A recent announcement by government reduced import levy on palm oil by 50 per cent, but the Oil Palm Development Association of Ghana (OPDAG) says the reduction is having a toll on their businesses, for which reason it wants the levy to be increased to save the local market.
Speaking at a meeting with President Akufo-Addo at the Jubilee House last Tuesday, president of the association, Samuel Avaala, indicated that the impact of the new import tariff policy was adversely affecting the local palm oil industry.
“The local refineries and manufacturing industries are no longer viable to operate; the refineries are unable to sell their products competitively against imported vegetable oil which has become cheaper as a result of the above policy which in essence has subsidized the imports,” he pointed out.

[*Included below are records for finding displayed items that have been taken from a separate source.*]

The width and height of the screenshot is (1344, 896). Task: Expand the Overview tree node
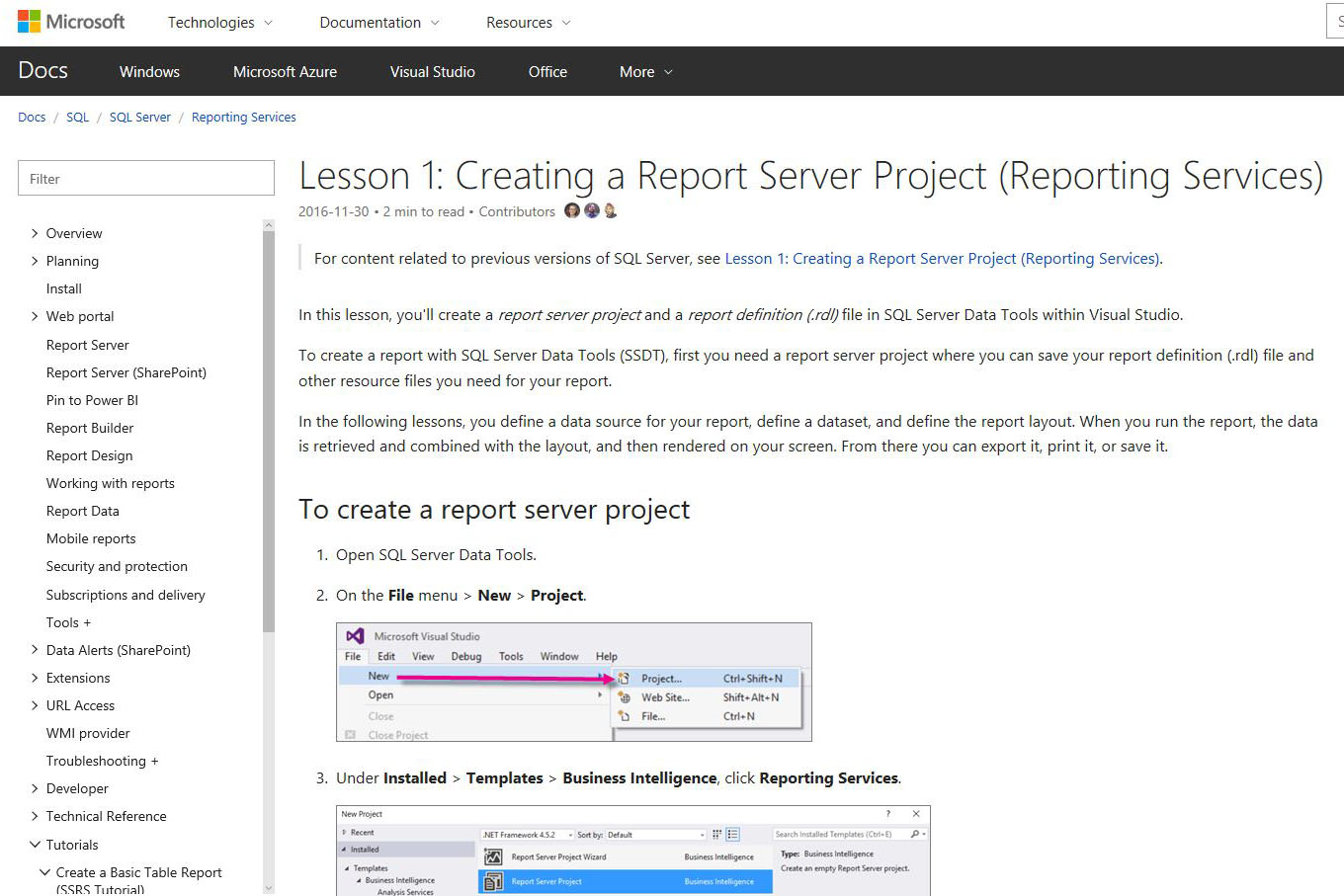(x=36, y=233)
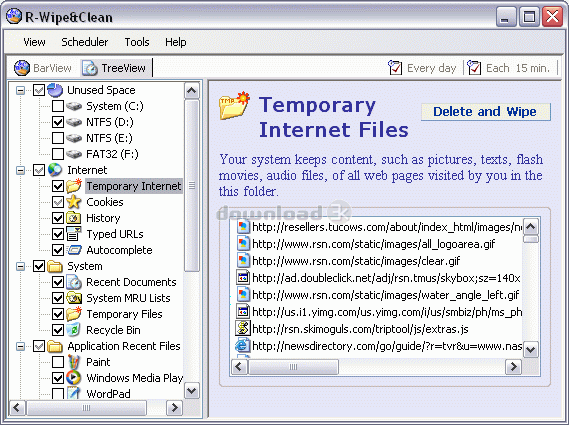Click the Delete and Wipe button
Image resolution: width=569 pixels, height=425 pixels.
coord(486,112)
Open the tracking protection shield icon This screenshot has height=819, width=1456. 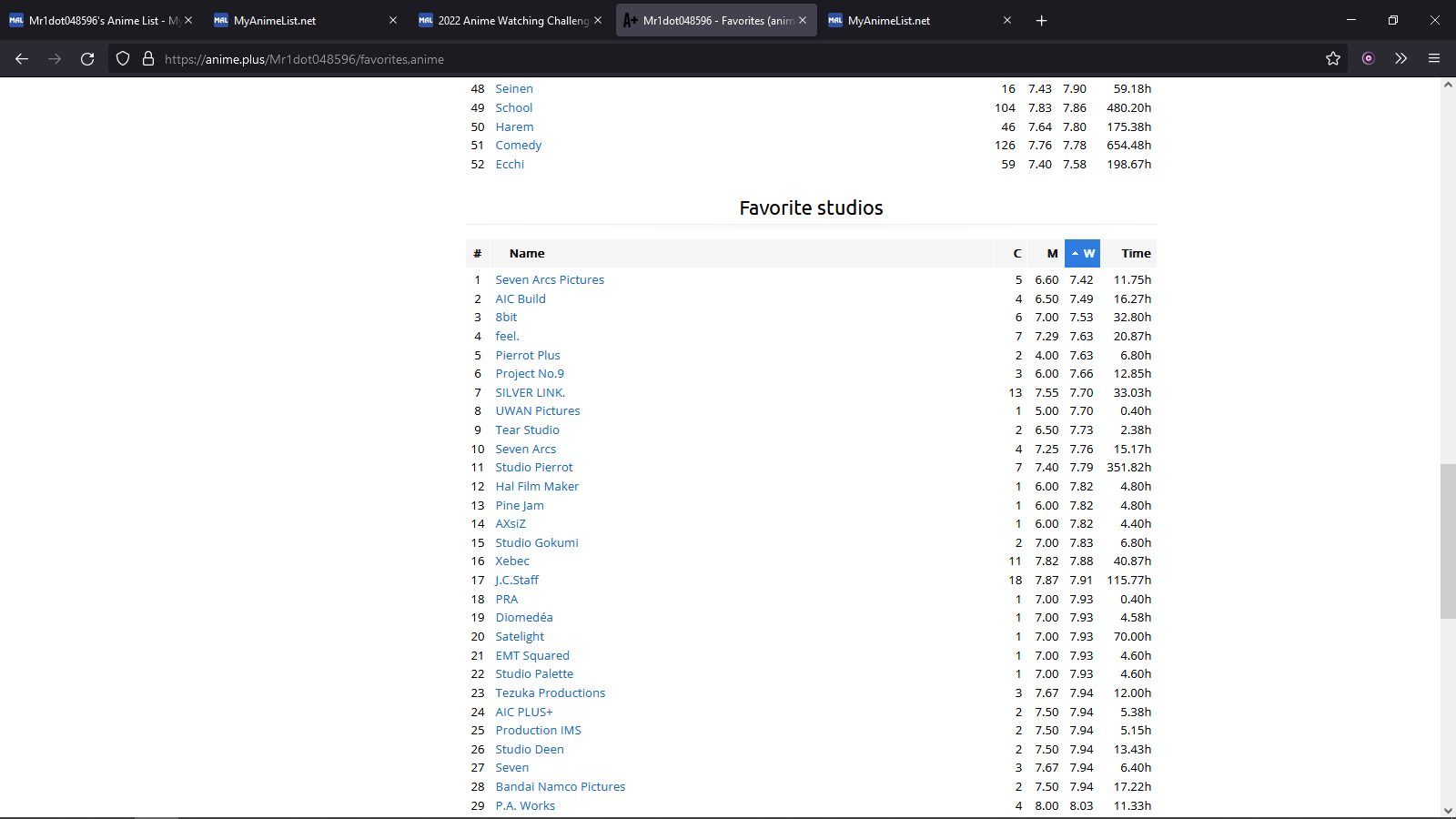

“The cost of a 25-litre vegetable oil produced locally is sold on the market for GH¢140 inclusive of the duty, levies, VAT and logistics. But the imported vegetable oil products are sold on the market at the price of GH¢113,” he added.
Prior to the passing of the 50 per cent benchmark policy, the association, together with the Ministry of Food & Agriculture and the Customs Division of Ghana Revenue Authority, was fighting the practice of undeclared vegetable oil imports.
“This policy has legitimized under invoicing, hence the flooding of our markets with cheaper and substandard vegetable oils. The phenomenon of under-declaring and under-invoicing is costing about three million dollars (US$ 3,000,000) revenue loss to the state per month,” he revealed.
As a result, the association wants government to consider exempting vegetable oil (palm oil) from the 50 per cent reduction on the import benchmark value.
It also wants the importation of vegetable oil to be restricted to the Tema and Takoradi ports of entry and none other in order to control smuggling as it has been done for the textiles industry.
In his response, President Akufo-Addo noted that a country like Malaysia picked the oil palm business from Ghana and has developed it into a $16-billion dollar industry per year. He said that is facing serious challenges at the attempts to develop the sector.
“The issues that you have brought here are very important issues for us in Ghana and they are matters which we have to address. I want you to have a clear understanding that the overall posturing of my government is to be very sympathetic to your development. I think it will make a lot of sense for Ghana if we could find a consensus and a meeting of minds on how to address the challenges that are bothering you, because ultimately we will be the big gainers of it,” he told members of the association.